Regarding the first question, U.S. Intelligence and the Nazis contains three essays that provide ample proof that the Office of Strategic Services (OSS) had in its possession significant evidence that Nazi policy toward European Jewry had by mid-1942 moved from persecution to genocide, yet did little to bring that to the attention of policymakers. For example, the OSS received via British intelligence translations of dispatches written by a Chilean diplomat stationed in Prague that provided a chilling depiction of German policy, but these documents “prompted no Western action.” Why? Because, according to Richard Breitman and Norman J.W. Goda, the essay’s authors, “Why would any British or American official pay particular attention to the views of an unknown Chilean diplomat…who adopted Nazi rhetoric so freely?” This would be a fair question if there had been no other evidence to support the Chilean’s account, but as this and other essays show, multiple sources strongly suggested the diplomat’s veracity. Allen Dulles, working in Switzerland, had important and compelling information that appears to have been ignored. Jewish sources often were dismissed as unreliable. And, even when ordered to do so, the OSS appears to have failed to properly investigate charges of war crimes and of genocide. “Ordered late in the war,” the authors tell us, “to assemble specific information on German war crimes and criminals…the OSS seems to have done relatively little in this regard, even when valuable information fell into its lap.” All of this suggests an organizational culture that was, at best, unsympathetic to the plight of those whom the Nazis persecuted and, at worst, sympathetic with the Nazis’ sentiments. Unfortunately, no essay in this volume begins to address that important and contentious issue.

This issue is closely tied to the question of the relationship between American intelligence organizations and former Nazis in the aftermath of World War II. In “The CIA and Eichmann’s Associates,” Timothy Naftali makes clear that the Central Intelligence Agency had intimate associations with several of Adolf Eichmann’s most notorious subordinates.

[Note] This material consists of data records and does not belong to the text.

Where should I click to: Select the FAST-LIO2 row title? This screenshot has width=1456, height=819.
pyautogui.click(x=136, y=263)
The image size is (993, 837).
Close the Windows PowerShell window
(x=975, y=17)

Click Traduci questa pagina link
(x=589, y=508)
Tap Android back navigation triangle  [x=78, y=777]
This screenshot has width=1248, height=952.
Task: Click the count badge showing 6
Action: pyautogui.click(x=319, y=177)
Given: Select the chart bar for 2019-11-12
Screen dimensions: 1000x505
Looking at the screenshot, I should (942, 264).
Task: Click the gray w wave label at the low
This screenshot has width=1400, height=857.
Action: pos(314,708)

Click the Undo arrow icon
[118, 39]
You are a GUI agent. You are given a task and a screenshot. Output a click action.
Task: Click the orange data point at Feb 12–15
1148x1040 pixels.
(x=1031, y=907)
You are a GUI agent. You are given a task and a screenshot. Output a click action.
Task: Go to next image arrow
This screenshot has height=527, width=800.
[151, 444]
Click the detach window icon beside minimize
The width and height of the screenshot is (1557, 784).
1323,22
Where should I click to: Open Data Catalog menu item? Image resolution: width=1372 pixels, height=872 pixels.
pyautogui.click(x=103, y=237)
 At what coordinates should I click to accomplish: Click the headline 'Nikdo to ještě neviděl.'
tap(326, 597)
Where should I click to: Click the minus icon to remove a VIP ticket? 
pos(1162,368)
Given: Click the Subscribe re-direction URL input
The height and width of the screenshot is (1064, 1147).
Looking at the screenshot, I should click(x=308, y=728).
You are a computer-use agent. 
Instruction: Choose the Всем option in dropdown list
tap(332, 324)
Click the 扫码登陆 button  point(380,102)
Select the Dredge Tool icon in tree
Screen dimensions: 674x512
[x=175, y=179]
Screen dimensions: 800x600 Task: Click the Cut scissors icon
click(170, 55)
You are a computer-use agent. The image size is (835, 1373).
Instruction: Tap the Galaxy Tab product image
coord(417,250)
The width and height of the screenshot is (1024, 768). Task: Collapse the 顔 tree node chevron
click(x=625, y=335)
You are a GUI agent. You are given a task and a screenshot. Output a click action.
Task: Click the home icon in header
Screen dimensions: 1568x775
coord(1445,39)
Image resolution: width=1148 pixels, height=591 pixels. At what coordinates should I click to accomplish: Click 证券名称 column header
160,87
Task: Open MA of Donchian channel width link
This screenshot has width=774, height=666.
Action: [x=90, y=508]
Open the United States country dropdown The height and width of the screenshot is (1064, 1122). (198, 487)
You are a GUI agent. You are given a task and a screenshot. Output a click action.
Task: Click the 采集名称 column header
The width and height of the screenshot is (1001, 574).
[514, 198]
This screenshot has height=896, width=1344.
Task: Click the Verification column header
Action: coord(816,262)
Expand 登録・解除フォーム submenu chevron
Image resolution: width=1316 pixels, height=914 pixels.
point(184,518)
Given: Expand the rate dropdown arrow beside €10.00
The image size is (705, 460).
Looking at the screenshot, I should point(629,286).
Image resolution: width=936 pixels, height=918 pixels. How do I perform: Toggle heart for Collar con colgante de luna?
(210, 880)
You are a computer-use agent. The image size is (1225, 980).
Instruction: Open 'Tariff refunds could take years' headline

He then asks the obvious question: “Why did the CIA have any postwar relationships at all with individuals who had worked alongside Adolf Eichmann in persecuting and exterminating millions of people?” After concluding that the CIA “got very little” from these individuals, Naftali states that “these cases demonstrate the mood of an era in which the rush to understand a new enemy [the Soviet Union] encouraged a cynical amnesia regarding an earlier foe.” Fair enough, but given what appears to have been the OSS’s willful ignorance regarding the Holocaust, another conclusion seems just as likely— but it is not even hinted at, much less explored.

This is therefore both an enlightening and frustrating work. It is edifying in that it casts light on the OSS’s intelligence operations directed against Germany during the war, but it is disappointing that the authors seem almost as uninterested as the OSS had been in following the trail of evidence before them to see where it might lead.